Despite teaching Sound Design and having anonymously participated to the creation of several musical celebration within the last subcultures of the ’90 I don’t consider myself a musician. I simply love music and I can’t imagine a life disinfected from the act of dancing, understood here as one of the easiest ways to feel freedom on earth. How fun it has been to compose the Morestalgia soundtrack! From a theoretical point of view I often analyze emerging musical scenarios in order to collect hints about the current society. Within Morestalgia for example one can find a first person analysis of Vaporwave as much as references to Trap music, and more specifically a speculative bridge between Mumble Rap and the so called “word salad” with which several social media contents are titled today.

What is the difference between a “variation on a theme” and proper repetition? 

Repetition does not exist, I guess. It’s only a metaphor to make us human beings feel at ease when sensing the atrocity of the passing of time. The famous Heraclitus quote “you cannot step into the same river twice” acquires a new affective value within a digital environment: a digital file can be copied endless number of times but the complexity of feelings while experiencing it always happen once (and it is both individual and collective at the same time).

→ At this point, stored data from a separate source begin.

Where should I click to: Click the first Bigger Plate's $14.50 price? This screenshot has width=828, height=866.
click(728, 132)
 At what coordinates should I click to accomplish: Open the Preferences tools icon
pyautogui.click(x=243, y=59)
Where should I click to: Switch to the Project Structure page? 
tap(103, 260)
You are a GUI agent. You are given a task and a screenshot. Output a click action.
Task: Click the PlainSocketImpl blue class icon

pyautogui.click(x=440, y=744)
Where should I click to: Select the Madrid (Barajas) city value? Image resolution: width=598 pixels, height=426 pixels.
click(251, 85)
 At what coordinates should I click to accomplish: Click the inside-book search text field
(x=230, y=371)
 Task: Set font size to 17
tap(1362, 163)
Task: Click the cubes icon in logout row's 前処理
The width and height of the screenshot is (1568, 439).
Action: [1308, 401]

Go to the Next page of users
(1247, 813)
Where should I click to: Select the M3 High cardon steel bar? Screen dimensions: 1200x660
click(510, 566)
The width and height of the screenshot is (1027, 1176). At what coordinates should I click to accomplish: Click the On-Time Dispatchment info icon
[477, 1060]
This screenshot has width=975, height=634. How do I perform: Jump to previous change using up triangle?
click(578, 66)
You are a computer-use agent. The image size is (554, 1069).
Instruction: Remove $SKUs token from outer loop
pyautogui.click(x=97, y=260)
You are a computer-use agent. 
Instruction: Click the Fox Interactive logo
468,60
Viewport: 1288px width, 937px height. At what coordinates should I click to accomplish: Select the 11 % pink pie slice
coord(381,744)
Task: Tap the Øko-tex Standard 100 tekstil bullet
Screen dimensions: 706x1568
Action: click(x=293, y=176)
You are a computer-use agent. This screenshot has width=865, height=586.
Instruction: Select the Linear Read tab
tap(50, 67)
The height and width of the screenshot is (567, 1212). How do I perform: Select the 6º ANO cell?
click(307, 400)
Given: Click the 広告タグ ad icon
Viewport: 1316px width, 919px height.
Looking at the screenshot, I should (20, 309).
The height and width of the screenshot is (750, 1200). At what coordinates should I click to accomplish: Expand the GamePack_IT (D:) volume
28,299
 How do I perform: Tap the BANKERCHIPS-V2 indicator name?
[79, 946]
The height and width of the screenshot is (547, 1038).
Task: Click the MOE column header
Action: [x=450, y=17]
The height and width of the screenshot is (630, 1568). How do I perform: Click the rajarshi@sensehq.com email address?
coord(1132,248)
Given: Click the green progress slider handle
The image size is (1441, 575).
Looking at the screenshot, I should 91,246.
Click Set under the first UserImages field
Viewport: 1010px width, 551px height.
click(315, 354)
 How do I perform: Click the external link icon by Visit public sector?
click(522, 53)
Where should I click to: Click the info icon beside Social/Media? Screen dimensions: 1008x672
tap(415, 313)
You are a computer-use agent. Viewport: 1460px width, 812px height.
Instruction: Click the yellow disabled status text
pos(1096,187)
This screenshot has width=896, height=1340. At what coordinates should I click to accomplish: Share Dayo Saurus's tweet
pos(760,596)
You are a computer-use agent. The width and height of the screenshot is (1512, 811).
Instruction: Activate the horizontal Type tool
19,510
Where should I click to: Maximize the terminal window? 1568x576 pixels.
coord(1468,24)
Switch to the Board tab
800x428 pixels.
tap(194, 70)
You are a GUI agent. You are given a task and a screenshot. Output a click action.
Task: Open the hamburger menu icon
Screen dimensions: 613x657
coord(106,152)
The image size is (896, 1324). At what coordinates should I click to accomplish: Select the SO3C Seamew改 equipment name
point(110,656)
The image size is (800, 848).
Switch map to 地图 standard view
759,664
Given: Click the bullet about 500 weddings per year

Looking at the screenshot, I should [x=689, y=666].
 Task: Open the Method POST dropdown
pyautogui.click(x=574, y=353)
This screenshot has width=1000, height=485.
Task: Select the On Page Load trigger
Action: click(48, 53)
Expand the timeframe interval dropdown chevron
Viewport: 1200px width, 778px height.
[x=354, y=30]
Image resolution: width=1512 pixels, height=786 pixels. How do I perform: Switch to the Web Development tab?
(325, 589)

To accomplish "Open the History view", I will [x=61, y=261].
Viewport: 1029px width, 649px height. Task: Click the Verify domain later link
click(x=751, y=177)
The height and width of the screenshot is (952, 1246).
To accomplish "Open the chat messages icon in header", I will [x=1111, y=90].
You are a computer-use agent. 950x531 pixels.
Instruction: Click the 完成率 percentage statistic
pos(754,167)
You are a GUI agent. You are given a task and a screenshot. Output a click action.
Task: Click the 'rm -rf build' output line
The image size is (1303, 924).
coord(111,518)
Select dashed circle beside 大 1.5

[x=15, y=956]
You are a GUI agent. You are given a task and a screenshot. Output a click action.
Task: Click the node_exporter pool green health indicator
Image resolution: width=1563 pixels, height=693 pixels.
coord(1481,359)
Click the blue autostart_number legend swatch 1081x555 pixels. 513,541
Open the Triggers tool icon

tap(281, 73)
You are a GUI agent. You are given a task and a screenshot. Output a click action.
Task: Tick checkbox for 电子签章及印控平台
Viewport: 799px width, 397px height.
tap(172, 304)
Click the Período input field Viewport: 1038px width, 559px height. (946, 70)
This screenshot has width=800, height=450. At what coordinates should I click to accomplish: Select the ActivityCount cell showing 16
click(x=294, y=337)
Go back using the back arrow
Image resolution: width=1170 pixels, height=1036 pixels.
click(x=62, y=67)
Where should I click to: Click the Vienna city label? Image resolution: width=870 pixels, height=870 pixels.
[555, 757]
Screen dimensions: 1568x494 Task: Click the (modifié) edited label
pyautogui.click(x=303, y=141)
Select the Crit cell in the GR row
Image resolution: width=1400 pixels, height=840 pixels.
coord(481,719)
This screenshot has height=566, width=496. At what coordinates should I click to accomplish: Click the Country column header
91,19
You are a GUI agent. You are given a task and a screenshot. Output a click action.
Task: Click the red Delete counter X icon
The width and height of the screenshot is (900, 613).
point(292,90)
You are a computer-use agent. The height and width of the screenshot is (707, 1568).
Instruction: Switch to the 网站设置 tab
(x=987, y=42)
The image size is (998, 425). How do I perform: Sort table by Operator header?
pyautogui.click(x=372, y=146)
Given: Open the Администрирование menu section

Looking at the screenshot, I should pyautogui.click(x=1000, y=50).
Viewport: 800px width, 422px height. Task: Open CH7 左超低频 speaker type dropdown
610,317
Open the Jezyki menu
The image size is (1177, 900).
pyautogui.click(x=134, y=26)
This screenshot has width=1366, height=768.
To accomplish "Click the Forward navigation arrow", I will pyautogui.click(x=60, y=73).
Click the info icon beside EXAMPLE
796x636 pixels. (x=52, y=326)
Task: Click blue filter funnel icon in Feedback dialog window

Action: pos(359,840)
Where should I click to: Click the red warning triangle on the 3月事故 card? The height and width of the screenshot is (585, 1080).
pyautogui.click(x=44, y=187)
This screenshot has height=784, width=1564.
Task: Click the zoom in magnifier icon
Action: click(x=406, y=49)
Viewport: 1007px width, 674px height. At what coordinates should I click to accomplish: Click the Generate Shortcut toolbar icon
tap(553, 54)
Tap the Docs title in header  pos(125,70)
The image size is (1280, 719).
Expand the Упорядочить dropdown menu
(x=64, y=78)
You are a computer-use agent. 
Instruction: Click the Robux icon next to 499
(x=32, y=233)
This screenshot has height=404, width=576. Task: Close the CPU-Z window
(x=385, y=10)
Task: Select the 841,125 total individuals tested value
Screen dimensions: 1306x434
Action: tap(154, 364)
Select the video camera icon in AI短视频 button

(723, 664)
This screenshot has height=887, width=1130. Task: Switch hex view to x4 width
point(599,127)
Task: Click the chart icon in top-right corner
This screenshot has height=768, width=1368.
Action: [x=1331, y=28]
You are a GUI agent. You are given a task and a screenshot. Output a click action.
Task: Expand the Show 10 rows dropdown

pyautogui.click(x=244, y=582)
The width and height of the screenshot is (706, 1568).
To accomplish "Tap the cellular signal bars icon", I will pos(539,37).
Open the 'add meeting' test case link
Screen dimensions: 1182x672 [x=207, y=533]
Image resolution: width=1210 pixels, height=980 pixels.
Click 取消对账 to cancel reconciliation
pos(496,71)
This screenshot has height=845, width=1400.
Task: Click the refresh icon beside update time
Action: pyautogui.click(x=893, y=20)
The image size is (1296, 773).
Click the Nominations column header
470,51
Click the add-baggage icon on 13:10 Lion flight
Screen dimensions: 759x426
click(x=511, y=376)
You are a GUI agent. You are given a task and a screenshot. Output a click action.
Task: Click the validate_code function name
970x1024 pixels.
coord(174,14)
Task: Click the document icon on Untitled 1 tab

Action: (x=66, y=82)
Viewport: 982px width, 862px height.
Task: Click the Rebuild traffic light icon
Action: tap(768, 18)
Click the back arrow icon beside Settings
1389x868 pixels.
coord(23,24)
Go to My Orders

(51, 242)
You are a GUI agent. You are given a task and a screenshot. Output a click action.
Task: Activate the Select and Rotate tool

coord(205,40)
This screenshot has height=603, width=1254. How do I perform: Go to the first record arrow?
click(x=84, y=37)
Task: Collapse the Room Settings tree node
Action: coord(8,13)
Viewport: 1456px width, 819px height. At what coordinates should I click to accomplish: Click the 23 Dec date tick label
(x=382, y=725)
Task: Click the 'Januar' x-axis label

Nostalgia and FOMO, what do you think is their relationship? And what is the future of nostalgia?

The word Nostalgia emerged within the medical dictionary to define a pathology, and the same can be said today for the Fear Of Missing Out. Recently a term with an opposite meaning has been coined: JOMO (Joy Of Missing Out) happiness of choosing to disconnect from the Internet for a while. I think that FOMO and JOMO are post-internet short-cuts to define pessimism and optimism, therefore are both past-oriented and nostalgic, because they need evidences and proofs (being them Big Data or scraps of fake news). So, to reply to your question, maybe the future of nostalgia is just a form of neorealism in absence of reality.

Riccardo Benassi, Morestalgia, 2019, detail. LED digital content. Supported by Italian Council (2019), produced by Xing. Courtesy the artist.

Humans created the algorithm and now we are teaching the algorithm to behave, see and think like a human. For me there is something odd, when I realize I am contributing in machine learning—while we’re being biologically reprogrammed and the planet is at the verge of collapse. Although it’s difficult not to be nostalgic, what this scenario does to our emotional field according to you? And what does it mean to imagine “a better world”?

Rather than focusing on machines that learn to behave like humans, it still make more sense I guess to pay attention to human beings who behave like machines. And in reference to AI, we sort of take for granted that the only autonomy that AI have is the one of finding the best solution to a human problem for which it has been instructed by a human. So AI is a metaphor to talk about (at least) two human beings, the one who created it and the one who is using it. The point is that this creates a specific hierarchy between the two persons in question. My understanding is that, within the current visibility economy based on prosumers/freelances in perpetual self-design, the person who design the AI is actually the employer of the one using it. Needless to say the employee is working for free, or at least in exchange for a specific digital service. This being said, I think AI, as much as automation, can be helpful in imagining a better world for as many people as possible, it depends on who design it and for which reason. If is true that “the medium is the message” then is also true that AI is not a medium yet, we are still on time. Feeling on time is a good remedy against nostalgia, isn’t it? To reply to your last question: maybe imagining a better world means to cultivate the ambition resulting from the tension between collective growth and the defense of any existing bio-minority.